Andreas Wimmer (Princeton)


To advance the boundary making approach to ethnicity and race, Wimmer introduced a series of epistemological principles, theoretical stances, research designs, and modes of interpretation that allow to disentangle ethnic from other processes of group formation. Empirically, this helped to explain why some ethnic boundaries structure the allocation of resources, incite political passion, and represent primary aspects of individual identity while others don't. Paying systematic attention to such empirical variation helped to avoid both an unreflected essentialism and an exaggerated constructivism.

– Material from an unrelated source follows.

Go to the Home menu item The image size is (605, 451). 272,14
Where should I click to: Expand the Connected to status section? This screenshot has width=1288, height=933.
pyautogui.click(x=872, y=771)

Andreas Wimmer's research aimed to understand the dynamics of nation-state formation, ethnic boundary making and political conflict from a comparative perspective. He has pursued these themes across the disciplinary fields of sociology, political science, and social anthropology and through various methods: field research in Mexico and Iraq, comparative historical analysis, quantitative cross-national research, network studies, formal modeling, the analysis of large-scale survey data, and so forth. His most recent books are Waves of War. Nationalism, State Formation and Ethnic Exclusion in the Modern World and Ethnic Boundary Making. Institutions, Networks Power. Wimmer is the Hughes-Rogers Professor of Sociology and Faculty Associate in Politics at Princeton University. Before Princeton, he taught at the University of California Los Angeles, and the Universities of Bonn, Neuchatel, and Zurich.